BEGIN AVAILABLE RECORDS

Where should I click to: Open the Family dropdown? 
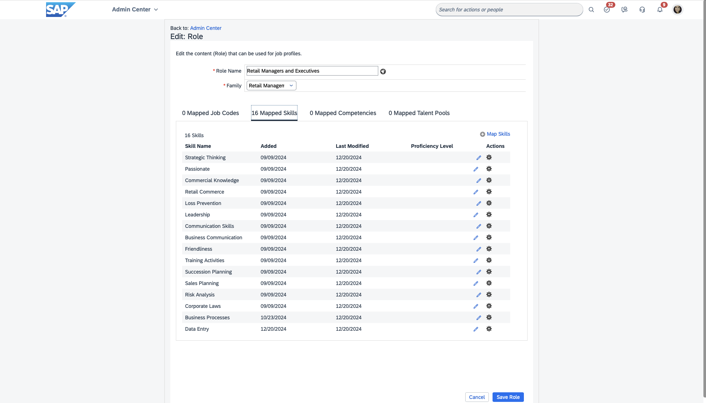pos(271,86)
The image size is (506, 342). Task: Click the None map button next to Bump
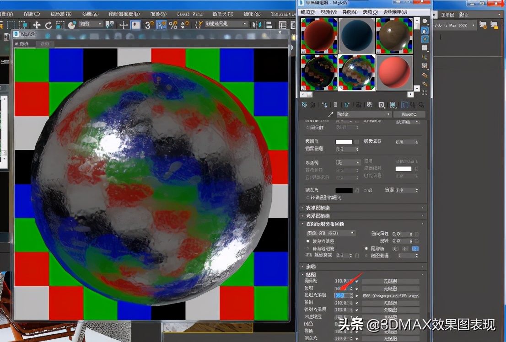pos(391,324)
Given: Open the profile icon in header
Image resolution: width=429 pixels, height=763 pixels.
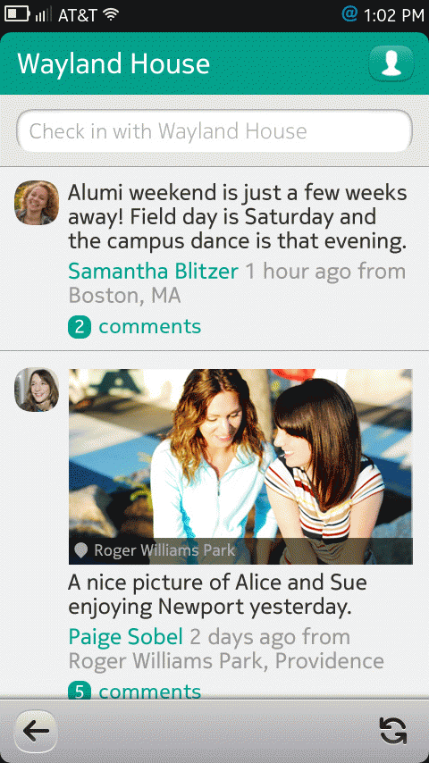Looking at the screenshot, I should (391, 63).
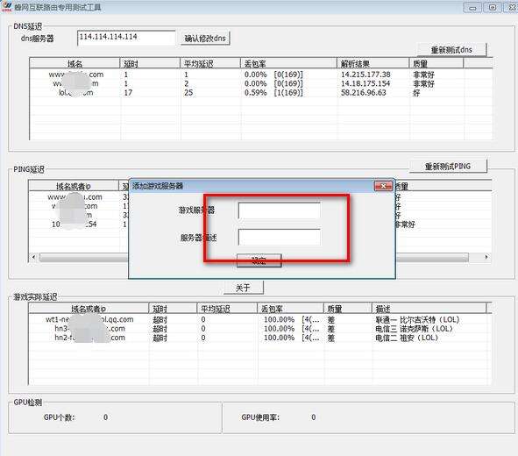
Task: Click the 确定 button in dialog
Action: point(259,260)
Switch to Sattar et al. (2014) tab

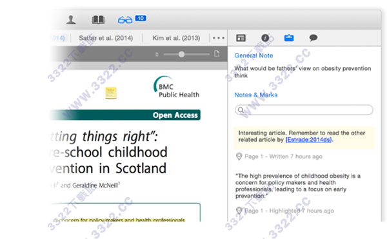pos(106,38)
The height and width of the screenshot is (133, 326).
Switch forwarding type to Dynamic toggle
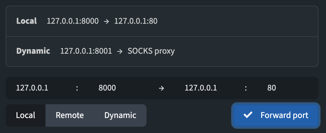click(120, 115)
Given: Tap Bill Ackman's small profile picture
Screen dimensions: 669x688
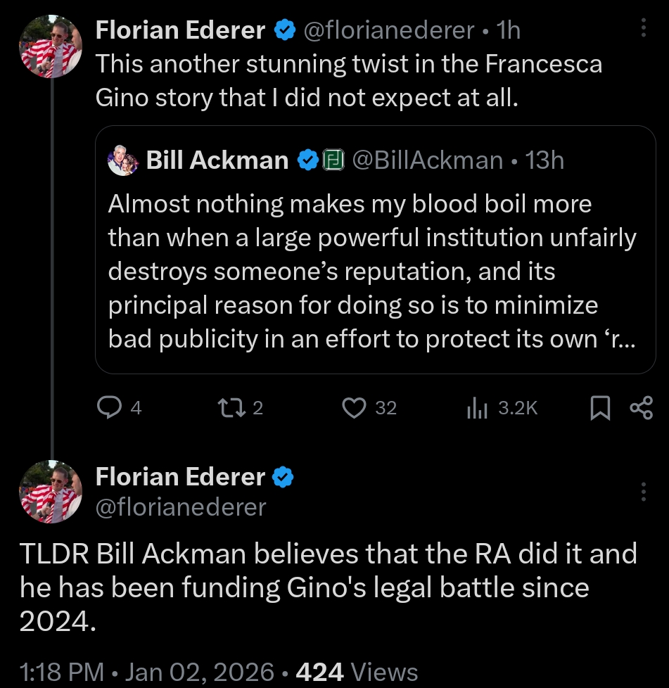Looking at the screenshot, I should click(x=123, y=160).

END AVAILABLE RECORDS
BEGIN AVAILABLE RECORDS

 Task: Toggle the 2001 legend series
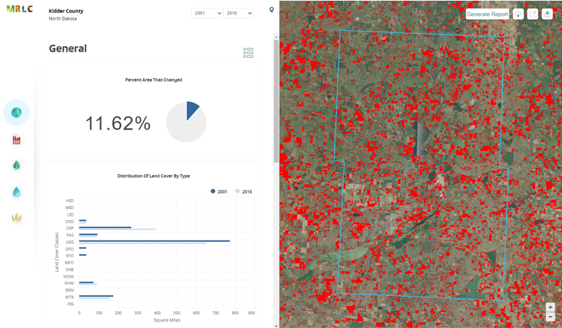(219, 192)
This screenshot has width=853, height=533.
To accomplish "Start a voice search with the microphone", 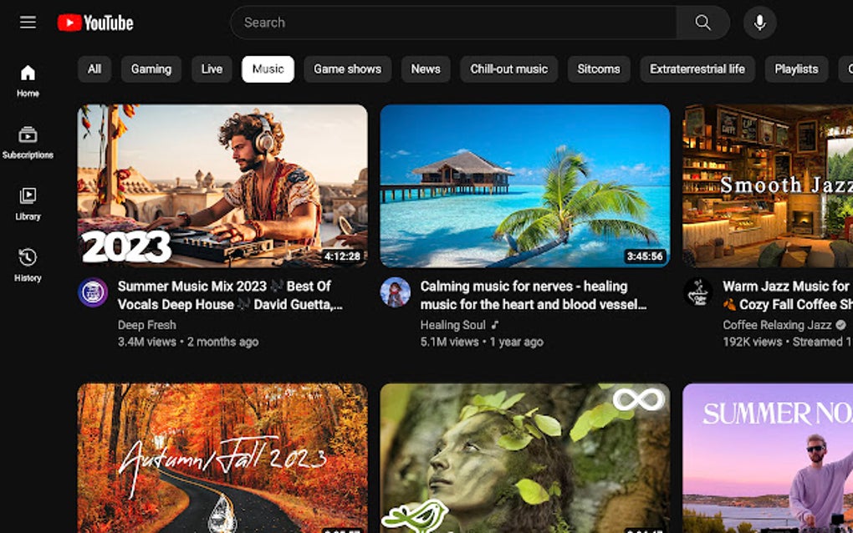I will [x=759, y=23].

END AVAILABLE RECORDS

Keep only the lines of the listing that contain the word "Given", and copy them.

Given: Open the profile icon in header
Given: Tap Bill Ackman's small profile picture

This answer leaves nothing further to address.